O tratamento também pode incluir estratégias direcionadas aos sintomas apresentados por cada paciente, como fisioterapia e outras formas de reabilitação, além de medicamentos específicos quando necessários. Com acompanhamento adequado, muitas pessoas com esclerose múltipla conseguem manter autonomia e continuar realizando atividades cotidianas, profissionais e familiares.

Quando procurar um médico?

Ter um episódio isolado de cansaço, formigamento ou visão embaçada não significa estar diante de uma doença neurológica.
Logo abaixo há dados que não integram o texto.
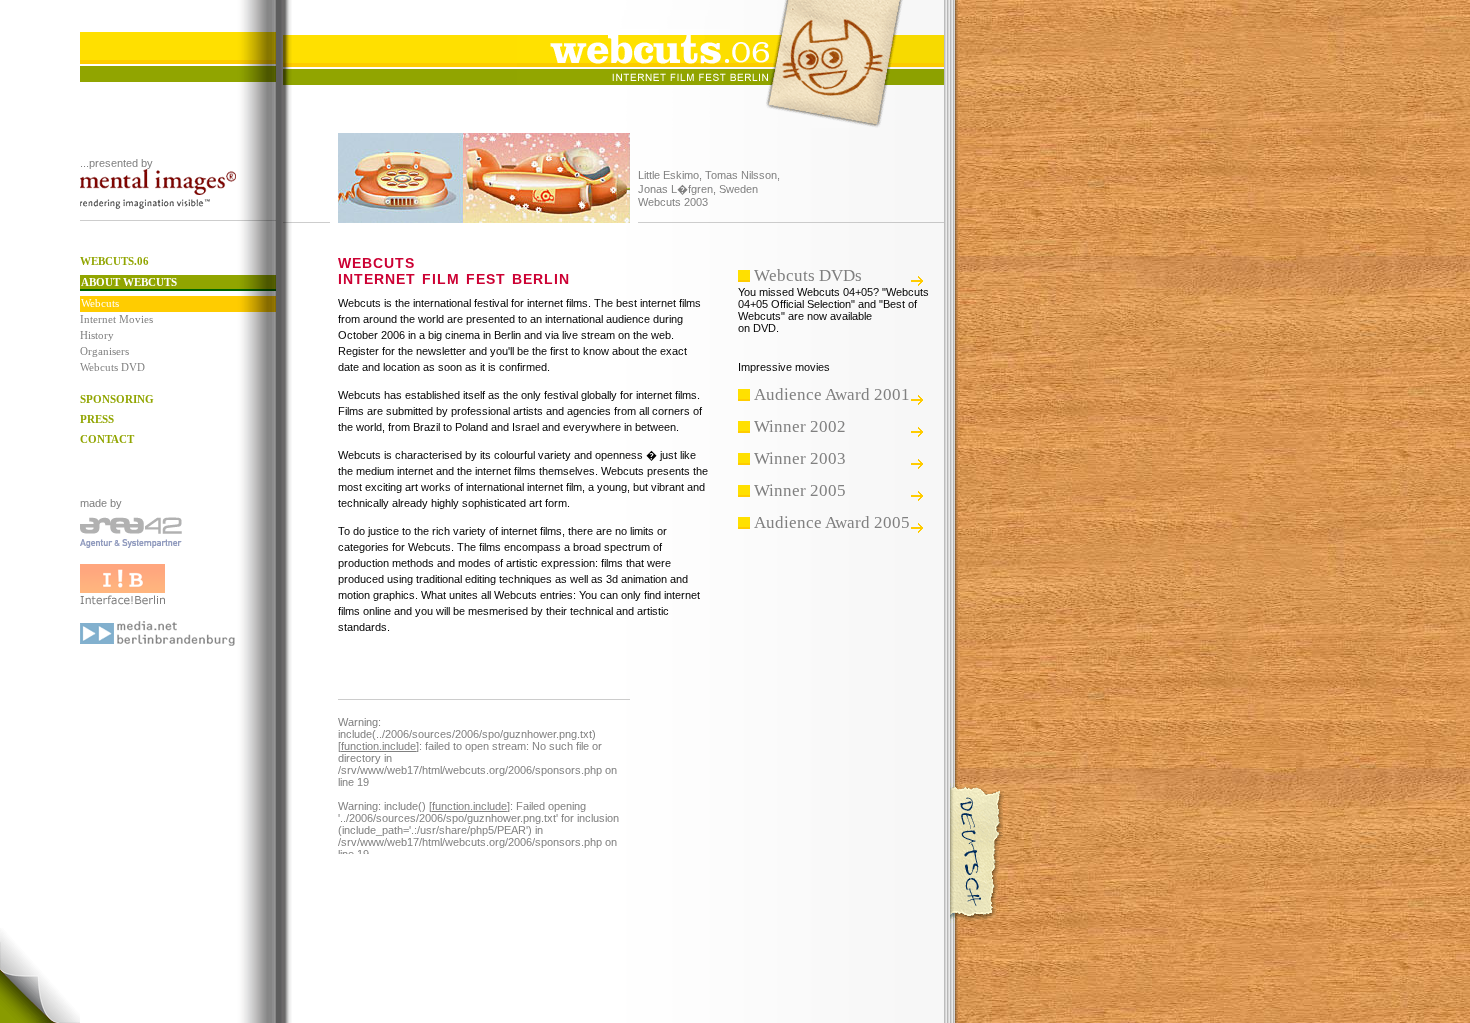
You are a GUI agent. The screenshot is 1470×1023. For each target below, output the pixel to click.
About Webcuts (129, 282)
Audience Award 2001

Esses sintomas são inespecíficos e podem surgir por inúmeras razões. A atenção deve aumentar quando uma manifestação persiste, volta repetidamente, surge sem uma causa aparente ou vem acompanhada de outros sintomas neurológicos.

Nesses casos, procurar atendimento médico é importante para entender o que está acontecendo. O neurologista é o especialista responsável por investigar uma possível esclerose múltipla e diferenciar a doença de outras condições que podem provocar manifestações semelhantes.

Neste Dia Nacional de Conscientização sobre a Esclerose Múltipla, celebrado em 30 de agosto, a informação também funciona como uma forma de cuidado: reconhecer mudanças persistentes no próprio corpo não é motivo para tirar conclusões precipitadas, mas pode ser o primeiro passo para procurar ajuda e chegar mais cedo ao diagnóstico correto.